Une tribune publiée ce 18 mai et cosignée par 27 élus annonce qu’ils s’opposent à une activité qui « ne peut que générer des nuisances qui impacteront gravement l’intégrité du milieu naturel et affecteront la faune et la flore sauvage : ondes sonores aquatiques et aériennes, trafic permanent de navires à moteur pour le transport des clients et du personnel (…) ».

Ces élus s’indignent que « cette exploitation commerciale du milieu marin s’oppose directement aux engagements de nos communes du littoral méditerranéen signataires de la Charte du Sanctuaire PELAGOS pour assurer une protection maximale aux mammifères marins, des chartes ‘Zéro déchet plastique’ et de la ‘Charte d’engagement pour des plages de caractère en Méditerranée ».

Pire, ces élus considèrent que cette activité crée « des distorsions économiques inacceptables vis-à-vis des établissements de tourisme ouverts toute l’année et qui sont soumis à des régimes de taxation qui entravent leur fonctionnement et leur développement.

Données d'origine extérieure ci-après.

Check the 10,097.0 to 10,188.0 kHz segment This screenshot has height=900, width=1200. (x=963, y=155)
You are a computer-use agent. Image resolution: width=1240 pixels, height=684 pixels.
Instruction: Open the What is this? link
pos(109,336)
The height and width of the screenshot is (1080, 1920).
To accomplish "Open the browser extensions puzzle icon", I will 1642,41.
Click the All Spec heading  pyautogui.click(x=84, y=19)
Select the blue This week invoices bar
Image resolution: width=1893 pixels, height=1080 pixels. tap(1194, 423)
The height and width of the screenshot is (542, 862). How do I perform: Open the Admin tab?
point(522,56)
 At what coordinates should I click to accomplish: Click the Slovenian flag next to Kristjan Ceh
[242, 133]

Sans une opposition claire à cette exploitation commerciale du milieu maritime naturel ce projet risque de se multiplier sur nos côtes et se transformer en une activité événementielle qui mettra en péril l’intégrité naturelle du milieu marin ».

Du Figaro à Var-Matin, les médias locaux et nationaux reprennent en cœur cette description apocalyptique d’une nouvelle activité maritime qui va mettre en péril l’intégrité naturelle du milieu marin, rien que ça !

Mais de quelle activité s’agit-il ?

De l’augmentation du nombre de yachts le long du littoral PACA, zone d’accueil privilégiée de la navigation de luxe ?

En effet, les super yachts font leur show entre Cannes et Antibes à proximité du Palais des festivals comme le rapporte le magazine Capital dans son édition du 20 mai ?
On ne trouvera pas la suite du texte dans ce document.